Children reject healthy food options at school
Children are still rejecting healthy meals despite more than 80% of schools providing healthy alternatives, according to three Government reports published this week.
A Department for Education and Skills report found that unhealthy food options were still pupils' favourites, with almost half choosing high-fat main dishes, compared with only 6% choosing vegetables and salad, and just 2% picking fruit.
It also revealed that almost one in five secondary schools were failing to meet the nutritional standards for schools and recommended several methods to encourage children to eat more healthily (see panel), including restricting the range of meal choices to fewer, healthier options.

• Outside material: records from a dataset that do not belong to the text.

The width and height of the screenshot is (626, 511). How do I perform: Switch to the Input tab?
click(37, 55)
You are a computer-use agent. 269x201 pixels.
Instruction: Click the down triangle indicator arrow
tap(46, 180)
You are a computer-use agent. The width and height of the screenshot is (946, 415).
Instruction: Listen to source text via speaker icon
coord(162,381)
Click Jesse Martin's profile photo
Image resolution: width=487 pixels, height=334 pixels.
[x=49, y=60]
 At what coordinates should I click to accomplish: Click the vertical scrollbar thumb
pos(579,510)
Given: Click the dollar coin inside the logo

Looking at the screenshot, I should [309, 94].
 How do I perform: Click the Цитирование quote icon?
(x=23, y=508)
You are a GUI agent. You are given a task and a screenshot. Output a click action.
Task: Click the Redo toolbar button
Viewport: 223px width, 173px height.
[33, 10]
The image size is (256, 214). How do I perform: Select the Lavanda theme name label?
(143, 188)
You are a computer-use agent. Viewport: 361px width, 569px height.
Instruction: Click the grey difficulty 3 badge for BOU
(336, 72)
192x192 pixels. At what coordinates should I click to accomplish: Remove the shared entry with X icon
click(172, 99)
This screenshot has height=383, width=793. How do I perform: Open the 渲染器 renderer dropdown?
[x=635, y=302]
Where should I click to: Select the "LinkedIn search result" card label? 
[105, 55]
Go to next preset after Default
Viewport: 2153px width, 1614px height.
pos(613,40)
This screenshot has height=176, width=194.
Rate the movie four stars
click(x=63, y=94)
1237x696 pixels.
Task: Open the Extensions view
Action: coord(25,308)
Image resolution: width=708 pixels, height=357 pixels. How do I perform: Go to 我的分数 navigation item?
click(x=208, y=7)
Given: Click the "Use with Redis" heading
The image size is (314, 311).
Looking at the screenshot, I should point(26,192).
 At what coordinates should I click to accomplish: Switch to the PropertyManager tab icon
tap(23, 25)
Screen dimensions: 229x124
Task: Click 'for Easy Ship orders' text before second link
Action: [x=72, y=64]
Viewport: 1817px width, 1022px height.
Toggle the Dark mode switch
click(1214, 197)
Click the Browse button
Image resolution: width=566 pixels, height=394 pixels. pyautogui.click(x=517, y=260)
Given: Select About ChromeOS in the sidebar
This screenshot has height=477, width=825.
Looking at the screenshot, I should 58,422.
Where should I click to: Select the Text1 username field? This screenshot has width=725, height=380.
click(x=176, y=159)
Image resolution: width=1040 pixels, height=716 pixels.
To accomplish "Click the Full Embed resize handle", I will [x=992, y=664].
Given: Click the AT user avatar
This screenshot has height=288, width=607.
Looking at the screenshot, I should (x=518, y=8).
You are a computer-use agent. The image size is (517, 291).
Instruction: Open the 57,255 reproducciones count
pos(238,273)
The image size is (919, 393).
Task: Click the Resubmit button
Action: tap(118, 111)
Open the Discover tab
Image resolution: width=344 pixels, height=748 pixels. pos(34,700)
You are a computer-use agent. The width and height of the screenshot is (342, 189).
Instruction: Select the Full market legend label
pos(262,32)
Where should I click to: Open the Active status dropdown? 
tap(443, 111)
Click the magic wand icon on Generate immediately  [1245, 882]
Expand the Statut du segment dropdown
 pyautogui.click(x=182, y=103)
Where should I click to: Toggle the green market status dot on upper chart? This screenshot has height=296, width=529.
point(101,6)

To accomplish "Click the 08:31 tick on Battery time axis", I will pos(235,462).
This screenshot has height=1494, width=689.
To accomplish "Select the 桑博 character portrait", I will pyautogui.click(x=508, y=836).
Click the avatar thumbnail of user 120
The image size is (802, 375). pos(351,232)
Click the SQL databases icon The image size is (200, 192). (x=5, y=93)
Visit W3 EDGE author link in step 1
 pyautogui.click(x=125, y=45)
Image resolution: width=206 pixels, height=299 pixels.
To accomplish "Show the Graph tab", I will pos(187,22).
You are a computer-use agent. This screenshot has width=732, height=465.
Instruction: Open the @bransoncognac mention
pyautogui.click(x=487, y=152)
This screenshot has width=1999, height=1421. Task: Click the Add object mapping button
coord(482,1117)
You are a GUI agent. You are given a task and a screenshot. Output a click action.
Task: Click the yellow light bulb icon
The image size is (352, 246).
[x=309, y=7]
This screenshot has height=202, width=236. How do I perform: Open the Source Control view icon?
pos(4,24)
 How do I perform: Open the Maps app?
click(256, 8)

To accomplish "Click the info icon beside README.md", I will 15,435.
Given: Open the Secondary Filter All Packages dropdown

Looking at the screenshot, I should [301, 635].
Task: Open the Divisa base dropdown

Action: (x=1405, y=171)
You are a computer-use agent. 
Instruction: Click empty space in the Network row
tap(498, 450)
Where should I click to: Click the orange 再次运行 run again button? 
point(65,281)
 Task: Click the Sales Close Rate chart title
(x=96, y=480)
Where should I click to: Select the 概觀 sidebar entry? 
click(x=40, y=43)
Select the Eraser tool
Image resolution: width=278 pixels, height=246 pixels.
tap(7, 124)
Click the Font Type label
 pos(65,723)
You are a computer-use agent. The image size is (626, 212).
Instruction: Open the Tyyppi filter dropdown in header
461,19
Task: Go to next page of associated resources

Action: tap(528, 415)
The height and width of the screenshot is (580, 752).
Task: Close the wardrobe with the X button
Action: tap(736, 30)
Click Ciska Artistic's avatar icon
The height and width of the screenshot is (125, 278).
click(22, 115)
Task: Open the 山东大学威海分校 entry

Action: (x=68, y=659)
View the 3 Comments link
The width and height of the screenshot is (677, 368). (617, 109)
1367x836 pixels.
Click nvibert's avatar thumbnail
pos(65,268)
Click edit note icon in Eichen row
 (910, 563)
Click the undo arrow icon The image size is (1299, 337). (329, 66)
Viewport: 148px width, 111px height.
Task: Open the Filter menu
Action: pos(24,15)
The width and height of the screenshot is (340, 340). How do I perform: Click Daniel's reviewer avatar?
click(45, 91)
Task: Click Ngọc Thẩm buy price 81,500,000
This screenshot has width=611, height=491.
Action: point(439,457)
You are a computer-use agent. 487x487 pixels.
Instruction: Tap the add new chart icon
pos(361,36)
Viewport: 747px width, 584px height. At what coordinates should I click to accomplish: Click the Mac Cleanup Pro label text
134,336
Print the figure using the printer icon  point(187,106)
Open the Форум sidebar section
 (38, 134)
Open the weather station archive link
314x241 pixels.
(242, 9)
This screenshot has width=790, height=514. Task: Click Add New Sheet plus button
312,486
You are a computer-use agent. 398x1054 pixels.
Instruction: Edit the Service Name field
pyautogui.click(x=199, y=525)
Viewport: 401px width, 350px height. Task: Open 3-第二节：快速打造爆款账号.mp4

The Local Authority Caterers Association (LACA) said it supported the findings, but was concerned about where funding for radical changes to school catering would come from.
LACA chairman Vivienne Buller said: "With the absence of any new central Government investment, no changes to budgetary responsibility for school catering and a diminishing local framework, any aims of realistically improving secondary school meals are, quite frankly, pie in the sky."
A second report, conducted by the Office for Standards in Education, said positive work in the classroom was not being translated into practice. It added that meals provided in most of the 25 nurseries, infant and primary schools it visited did not "sufficiently complement" the healthy-eating message teachers were trying to convey.
The report said nutritional standards for school lunches were not being implemented properly as some schools did not offer many healthy choices, because caterers thought pupils would reject them.
The Government also published a consultation on food-related knowledge and skills among 14- to 16-year-olds this week. Like the two other reports, Getting to Grips with Grub revealed that although kids understood the principles of healthy eating, they were rarely putting this into practice.
Later this year the Government will publish a Healthy Living Blueprint setting out what schools can do to improve children's approach to food and drink.
DfES recommendations - National nutritional standards for schools must be compulsory.
- Range of choice must be restricted to healthier options.
- Schools must document the nutritional quality of lunches.
- Head cooks and catering managers must have certified training in healthy catering.